Solvation of dried dentin matrix by water and other polar solvents

Purpose: To develop a simple method for measuring the degree of solvation of dried, demineralized dentin matrix by water and other polar solvents. The null hypothesis was that there are no differences in expansion forces produced by different polar solvents. Materials and Methods: Midcoronal dentin discs were prepared from extracted, unerupted human third molars. The discs were cut into square specimens with surface areas of 2 × 2, 3 × 3 and 4 × 4 mm and thicknesses of 0.5, 1.0 and 1.5 mm. After demineralization in 0.5 M EDTA (pH 7), the dimensions of the specimens were measured both wet and dry. Dry specimens were held between two parallel steel plates connected to a 50 N load cell which measured the solvation force when water or other polar solvents were added. After measuring the expansion force induced by water, the specimens were fixed in glutaraldehyde and the trials repeated.
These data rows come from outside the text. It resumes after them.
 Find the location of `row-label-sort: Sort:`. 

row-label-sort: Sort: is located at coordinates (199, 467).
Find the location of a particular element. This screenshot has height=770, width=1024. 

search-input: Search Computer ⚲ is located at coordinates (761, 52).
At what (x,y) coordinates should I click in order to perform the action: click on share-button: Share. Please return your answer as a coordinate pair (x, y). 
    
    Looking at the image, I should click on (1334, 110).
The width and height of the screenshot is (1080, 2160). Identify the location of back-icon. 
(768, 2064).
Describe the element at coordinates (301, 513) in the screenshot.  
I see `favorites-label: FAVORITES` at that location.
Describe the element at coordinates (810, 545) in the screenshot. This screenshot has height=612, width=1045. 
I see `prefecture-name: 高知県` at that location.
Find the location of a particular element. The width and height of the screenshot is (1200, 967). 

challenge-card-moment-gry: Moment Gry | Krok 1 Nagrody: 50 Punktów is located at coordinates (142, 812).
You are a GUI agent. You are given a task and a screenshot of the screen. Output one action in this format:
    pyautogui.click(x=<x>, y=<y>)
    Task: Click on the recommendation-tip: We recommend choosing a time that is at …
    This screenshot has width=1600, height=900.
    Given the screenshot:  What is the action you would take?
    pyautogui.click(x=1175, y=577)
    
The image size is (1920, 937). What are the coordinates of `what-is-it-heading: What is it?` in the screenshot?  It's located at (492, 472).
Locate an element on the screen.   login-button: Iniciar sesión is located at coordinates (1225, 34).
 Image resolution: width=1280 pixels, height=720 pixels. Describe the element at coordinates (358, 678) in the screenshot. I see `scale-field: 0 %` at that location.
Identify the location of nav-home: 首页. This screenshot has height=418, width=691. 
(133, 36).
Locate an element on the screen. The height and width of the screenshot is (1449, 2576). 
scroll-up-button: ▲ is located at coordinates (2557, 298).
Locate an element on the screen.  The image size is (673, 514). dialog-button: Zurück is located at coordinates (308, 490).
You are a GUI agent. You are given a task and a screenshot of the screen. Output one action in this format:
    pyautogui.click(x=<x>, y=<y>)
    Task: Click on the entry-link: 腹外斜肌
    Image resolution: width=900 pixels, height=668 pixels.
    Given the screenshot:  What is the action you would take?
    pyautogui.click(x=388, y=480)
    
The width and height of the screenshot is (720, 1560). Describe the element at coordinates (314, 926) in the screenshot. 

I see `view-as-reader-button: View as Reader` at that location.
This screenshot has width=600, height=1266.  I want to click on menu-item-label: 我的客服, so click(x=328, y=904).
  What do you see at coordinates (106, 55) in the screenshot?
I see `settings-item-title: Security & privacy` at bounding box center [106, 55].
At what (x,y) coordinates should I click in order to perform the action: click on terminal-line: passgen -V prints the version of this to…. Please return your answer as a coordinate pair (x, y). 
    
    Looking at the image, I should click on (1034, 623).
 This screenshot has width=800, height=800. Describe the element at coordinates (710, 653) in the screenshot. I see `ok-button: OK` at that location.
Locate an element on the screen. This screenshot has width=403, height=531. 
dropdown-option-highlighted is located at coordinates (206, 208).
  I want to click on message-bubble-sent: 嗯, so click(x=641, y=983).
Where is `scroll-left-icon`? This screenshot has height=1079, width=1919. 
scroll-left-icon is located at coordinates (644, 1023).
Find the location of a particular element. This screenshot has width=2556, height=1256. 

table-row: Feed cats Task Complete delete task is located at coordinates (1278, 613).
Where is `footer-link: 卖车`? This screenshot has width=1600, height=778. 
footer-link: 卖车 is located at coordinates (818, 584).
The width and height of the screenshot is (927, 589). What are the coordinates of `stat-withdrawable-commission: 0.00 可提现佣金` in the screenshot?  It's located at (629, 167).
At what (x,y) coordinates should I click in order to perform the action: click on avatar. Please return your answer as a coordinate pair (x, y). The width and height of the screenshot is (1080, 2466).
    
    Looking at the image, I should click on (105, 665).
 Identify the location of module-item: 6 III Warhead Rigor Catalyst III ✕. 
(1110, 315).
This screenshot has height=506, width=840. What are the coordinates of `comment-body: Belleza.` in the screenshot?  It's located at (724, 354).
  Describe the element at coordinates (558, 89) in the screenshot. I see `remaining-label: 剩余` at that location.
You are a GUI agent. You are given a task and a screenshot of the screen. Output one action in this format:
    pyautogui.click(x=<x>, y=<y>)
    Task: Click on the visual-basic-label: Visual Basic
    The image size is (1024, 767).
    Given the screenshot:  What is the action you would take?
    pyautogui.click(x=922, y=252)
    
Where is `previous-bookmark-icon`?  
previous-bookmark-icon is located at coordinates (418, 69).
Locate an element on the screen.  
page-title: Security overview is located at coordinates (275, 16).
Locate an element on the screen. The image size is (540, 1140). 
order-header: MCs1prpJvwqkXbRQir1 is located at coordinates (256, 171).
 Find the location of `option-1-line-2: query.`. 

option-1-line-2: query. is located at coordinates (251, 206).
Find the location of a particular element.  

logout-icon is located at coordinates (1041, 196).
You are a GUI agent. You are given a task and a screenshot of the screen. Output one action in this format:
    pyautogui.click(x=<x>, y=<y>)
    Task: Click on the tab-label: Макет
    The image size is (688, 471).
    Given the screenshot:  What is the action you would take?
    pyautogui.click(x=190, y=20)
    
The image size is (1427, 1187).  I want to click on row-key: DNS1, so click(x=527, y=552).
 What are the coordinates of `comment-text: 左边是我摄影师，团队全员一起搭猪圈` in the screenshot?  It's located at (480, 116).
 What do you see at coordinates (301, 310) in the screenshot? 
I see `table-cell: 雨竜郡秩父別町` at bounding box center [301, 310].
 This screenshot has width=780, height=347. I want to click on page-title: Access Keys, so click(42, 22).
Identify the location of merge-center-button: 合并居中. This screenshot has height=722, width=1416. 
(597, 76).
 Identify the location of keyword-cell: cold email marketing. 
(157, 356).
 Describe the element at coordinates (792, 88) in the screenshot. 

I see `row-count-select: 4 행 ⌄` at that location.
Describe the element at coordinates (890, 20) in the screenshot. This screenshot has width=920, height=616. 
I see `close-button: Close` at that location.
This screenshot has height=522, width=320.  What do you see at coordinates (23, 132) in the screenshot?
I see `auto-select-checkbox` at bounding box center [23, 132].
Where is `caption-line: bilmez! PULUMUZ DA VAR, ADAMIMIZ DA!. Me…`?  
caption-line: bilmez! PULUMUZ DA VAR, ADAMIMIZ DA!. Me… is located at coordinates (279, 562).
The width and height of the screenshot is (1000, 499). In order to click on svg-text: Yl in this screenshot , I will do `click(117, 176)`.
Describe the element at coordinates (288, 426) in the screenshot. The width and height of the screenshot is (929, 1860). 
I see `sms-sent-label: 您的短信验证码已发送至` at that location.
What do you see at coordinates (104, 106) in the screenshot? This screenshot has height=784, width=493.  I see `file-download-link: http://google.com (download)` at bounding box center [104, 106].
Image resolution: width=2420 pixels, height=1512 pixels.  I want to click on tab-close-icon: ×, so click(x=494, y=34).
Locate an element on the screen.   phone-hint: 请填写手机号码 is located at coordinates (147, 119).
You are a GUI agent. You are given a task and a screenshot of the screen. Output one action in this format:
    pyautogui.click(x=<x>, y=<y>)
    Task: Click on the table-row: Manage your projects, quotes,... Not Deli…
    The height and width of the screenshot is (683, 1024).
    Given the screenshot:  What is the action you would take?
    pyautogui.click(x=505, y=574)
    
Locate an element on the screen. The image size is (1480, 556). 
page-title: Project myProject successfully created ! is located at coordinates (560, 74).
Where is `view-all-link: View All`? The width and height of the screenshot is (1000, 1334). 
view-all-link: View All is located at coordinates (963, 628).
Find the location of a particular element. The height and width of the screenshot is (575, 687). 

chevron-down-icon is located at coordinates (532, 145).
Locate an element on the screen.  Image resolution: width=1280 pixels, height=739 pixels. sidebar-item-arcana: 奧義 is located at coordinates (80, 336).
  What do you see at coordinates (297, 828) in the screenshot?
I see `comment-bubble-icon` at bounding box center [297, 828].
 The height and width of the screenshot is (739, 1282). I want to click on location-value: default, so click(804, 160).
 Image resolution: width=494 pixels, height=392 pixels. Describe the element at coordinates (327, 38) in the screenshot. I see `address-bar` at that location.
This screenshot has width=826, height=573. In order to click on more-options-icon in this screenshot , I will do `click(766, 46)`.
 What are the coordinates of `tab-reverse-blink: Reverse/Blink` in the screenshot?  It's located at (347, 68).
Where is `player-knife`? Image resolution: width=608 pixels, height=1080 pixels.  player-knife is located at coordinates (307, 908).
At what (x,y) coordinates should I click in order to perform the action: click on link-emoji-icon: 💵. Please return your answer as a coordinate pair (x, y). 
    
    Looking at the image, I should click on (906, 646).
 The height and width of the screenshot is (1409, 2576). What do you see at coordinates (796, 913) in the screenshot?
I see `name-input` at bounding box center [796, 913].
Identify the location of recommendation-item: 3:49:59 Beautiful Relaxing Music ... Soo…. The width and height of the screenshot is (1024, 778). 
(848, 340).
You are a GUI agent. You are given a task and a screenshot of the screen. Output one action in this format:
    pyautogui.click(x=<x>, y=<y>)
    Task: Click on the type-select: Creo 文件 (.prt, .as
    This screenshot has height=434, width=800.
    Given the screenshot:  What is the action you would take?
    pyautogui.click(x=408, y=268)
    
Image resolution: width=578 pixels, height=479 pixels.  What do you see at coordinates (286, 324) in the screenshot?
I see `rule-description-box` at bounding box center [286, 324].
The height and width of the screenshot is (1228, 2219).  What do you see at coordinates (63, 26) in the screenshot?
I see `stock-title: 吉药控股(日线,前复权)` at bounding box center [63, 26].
On additional specimens, repeated measures of expansion forces were obtained using water, methanol, ethanol, n-propanol, n-butanol, ethylene glycol, formamide, hydroxyethylmethacrylate, N,N-dimethyl formamide and acetone in unfixed specimens. Results: Water produced hydration forces as high as 204 g before, and 428 g after glutaraldehyde treatment. The hydration force correlated better with specimen thickness than with surface area. Water solvated the matrix faster than methanol > ethanol > formamide > ethylene glycol. Hydroxyethylmethacrylate, N,N-dimethyl formamide and acetone were unable to solvate the dried matrix. Regression analysis of solvation force vs. Hansen's solubility parameters for dispersive, polar and hydrogen bonding forces demonstrated that solvation force correlations were highest with hydrogen bonding solubility parameters. Measurements of solvation forces provides a simple method for determining solvent-collagen matrix interactions.